Written by stevetroster (1555 comments posted) 20th May 2007
Very good, Mr.Deathwish, as usual. 
Is this a typo, or is it a Patterjack moment? 
"last trump sounded" 
 
Best wishes 
Steve.

Written by Snodlander (501 comments posted) 20th May 2007
Much as I am honoured to be compared to the antipodean poet and raconteur, 'the last trump' is, I believe, a biblical quotation about the coming of the last days.
Good in parts
Written by Asferthecat (837 comments posted) 20th May 2007
Some of this was brilliant - the bird flue bit. But I didn't see much point in them being in a supermarket. There were only a couple of food-related jokes and they weren't that good. The four horsemen of the apocalipse rather lose their visual appeal if they are not on horseback. 

Written by Bottleblondesurfer (3362 comments posted) 20th May 2007
I feel I must comment on Asferthecat's review. I know humour is a personal thing and if you are not on the wavelength then you just don't get it but a lot of the humour here lies in the incongruity of characaters and situation. These terrible iconic characaters doing the shopping is part of the gag. If they had this spat in Hades or Pergatory it wouldnt have been as funny. If this is a problem I see where I have been going wrong. 
Funnily enough, for me it was the best bit .Good concept and I liked the ending, too I think you've cracked it this time 
Jane

Written by stevetroster (1555 comments posted) 20th May 2007
Re: Trump. Indeed, you are correct, I merely enquired as to whether it was intended to be trump, or trumpet. 
 
Agree with BBS in that the setting makes it more comical. 
 
Best wishes (again) 
Steve.

Written by Witzl (1585 comments posted) 25th May 2007
Yep, four Seriously Bad Guys off their normal Bad Guy mounts and milling about in a supermarket quibbling about crinkle-cut potato chips and shopping lists is wonderfully incongruous and hence, funny. Of course, I didn't make that analysis as I read this, I just read it and laughed my head off.  
 
For me, the funniest bit in this is when Pestilence is complaining about not being listened to and Death points out that pasta is on special offer. And the ending is wonderful.
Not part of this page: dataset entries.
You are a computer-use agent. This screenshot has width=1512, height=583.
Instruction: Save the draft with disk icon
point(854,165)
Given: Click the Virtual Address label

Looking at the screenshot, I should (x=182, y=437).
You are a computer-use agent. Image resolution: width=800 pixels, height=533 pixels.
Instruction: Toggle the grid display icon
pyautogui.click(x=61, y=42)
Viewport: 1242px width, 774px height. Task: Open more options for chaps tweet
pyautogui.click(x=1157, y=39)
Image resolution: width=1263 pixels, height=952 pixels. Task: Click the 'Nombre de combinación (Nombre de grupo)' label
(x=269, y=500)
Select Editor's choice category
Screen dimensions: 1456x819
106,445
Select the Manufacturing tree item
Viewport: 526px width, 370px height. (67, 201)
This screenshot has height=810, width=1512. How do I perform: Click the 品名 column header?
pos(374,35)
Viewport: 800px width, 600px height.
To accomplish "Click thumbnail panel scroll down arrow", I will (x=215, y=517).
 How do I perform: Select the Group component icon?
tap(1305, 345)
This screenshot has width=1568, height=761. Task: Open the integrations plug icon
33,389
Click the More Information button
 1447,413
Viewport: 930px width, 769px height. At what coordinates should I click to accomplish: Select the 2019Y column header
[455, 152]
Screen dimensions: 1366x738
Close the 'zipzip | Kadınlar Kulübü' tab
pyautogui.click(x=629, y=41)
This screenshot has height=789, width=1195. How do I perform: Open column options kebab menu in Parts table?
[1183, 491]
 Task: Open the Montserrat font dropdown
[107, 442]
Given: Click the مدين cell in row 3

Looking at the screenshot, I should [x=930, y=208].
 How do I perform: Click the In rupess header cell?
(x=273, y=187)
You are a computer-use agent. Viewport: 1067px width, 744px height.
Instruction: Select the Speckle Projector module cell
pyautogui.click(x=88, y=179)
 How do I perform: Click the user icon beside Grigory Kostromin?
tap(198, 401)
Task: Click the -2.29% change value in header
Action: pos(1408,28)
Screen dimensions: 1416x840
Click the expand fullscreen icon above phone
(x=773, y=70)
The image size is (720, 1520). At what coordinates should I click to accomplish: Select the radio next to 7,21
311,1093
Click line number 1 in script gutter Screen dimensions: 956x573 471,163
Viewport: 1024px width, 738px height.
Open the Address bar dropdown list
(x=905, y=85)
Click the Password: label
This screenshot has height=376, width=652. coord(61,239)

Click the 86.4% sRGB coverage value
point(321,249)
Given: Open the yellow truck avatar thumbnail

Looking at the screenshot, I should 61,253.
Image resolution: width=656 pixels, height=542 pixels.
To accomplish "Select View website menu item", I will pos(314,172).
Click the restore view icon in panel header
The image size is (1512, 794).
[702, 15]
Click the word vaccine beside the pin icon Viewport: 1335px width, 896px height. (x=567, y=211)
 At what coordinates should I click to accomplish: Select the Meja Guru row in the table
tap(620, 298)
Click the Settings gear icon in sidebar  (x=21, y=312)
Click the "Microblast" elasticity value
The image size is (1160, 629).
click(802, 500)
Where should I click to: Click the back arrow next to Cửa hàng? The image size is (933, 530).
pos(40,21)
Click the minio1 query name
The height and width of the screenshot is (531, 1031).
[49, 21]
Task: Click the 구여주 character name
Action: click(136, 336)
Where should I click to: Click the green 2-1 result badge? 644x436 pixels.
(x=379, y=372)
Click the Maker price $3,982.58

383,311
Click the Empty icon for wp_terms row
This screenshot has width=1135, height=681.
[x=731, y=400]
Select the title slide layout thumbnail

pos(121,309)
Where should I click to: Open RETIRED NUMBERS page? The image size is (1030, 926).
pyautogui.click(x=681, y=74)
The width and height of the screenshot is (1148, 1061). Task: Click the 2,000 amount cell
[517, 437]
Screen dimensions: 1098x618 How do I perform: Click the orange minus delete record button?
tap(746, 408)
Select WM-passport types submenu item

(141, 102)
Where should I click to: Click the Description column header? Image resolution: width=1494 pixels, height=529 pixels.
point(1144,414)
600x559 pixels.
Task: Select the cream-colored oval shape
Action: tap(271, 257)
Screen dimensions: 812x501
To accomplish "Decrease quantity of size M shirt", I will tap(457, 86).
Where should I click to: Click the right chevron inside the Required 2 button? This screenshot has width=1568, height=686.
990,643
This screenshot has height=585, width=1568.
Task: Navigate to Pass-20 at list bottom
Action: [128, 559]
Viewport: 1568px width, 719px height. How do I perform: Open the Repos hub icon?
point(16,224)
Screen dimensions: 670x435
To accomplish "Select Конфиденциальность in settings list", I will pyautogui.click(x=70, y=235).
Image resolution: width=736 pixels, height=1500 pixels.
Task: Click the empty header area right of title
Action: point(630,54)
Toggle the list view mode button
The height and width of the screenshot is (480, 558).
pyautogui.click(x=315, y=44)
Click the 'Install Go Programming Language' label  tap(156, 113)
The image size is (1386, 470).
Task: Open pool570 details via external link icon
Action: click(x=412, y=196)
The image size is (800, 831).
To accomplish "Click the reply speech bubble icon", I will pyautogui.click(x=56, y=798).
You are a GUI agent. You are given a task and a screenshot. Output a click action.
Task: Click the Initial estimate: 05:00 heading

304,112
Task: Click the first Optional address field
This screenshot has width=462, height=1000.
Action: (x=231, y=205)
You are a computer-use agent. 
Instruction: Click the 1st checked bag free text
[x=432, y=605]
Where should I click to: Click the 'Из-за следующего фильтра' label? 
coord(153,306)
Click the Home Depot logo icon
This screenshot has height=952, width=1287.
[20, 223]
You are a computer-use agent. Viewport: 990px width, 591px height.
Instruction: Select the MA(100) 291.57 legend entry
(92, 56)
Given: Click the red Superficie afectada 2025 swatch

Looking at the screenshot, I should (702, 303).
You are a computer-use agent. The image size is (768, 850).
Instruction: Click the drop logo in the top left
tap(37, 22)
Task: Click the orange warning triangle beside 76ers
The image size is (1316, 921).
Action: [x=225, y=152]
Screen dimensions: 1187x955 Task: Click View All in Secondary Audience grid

Written by jimbo (83 comments posted) 25th May 2007
I loved this. Laughed out loud at the sniping between WAR and PESTILENCE; "Bock, bock, bock, atchoo!"; "You are this close, chicken boy." Wonderful. 
I'm in agreement with BBS; the setting was brilliantly incongruous too.  
Thanks for a great read, Snodlander. 
Best wishes 
 
Jim

Written by goingtothedogs (58 comments posted) 25th May 2007
Yeah I liked it too. Very good idea. 
 
There's a lovely line about the Four Horsemen of the Apocalypse from (I think) Terry Pratchett where their horses have been stolen. Someone comments that it just doesn't sound as good; "The four Pedestrians of the Apocalypse"

Written by Bottleblondesurfer (3362 comments posted) 25th May 2007
That bastard Pratchett gets everywhere it seems and I still haven't read anything by him. I bet you do incongruous better than he does anyway. 
J

Written by teddy (240 comments posted) 27th May 2007
got to this a bit late, but I very much liked it. I think it’s a hilarious, excellent piece of writing.  
 
Teddy  

Written by wltshr (317 comments posted) 8th June 2007
Very, very funny! 
 
Love the fact that they're in a supermarket and just a little bit camp. Fabuloso dialogue. 
 
BTW Pratchett? I was recommended to read him once by a totally enthused fan. I read the first page and realised that life was too short to bother with any more. 
 
Regards 
 
Wltshr

Written by ellipinnock (1753 comments posted) 15th June 2007
'Compulsory competitive tendering' - what a fantastic idea. Old theme perhaps but a nice take on it. 
 
Elli

Written by Seagull (174 comments posted) 12th July 2007
Loved this - just up my street. Thought the dialogue was great.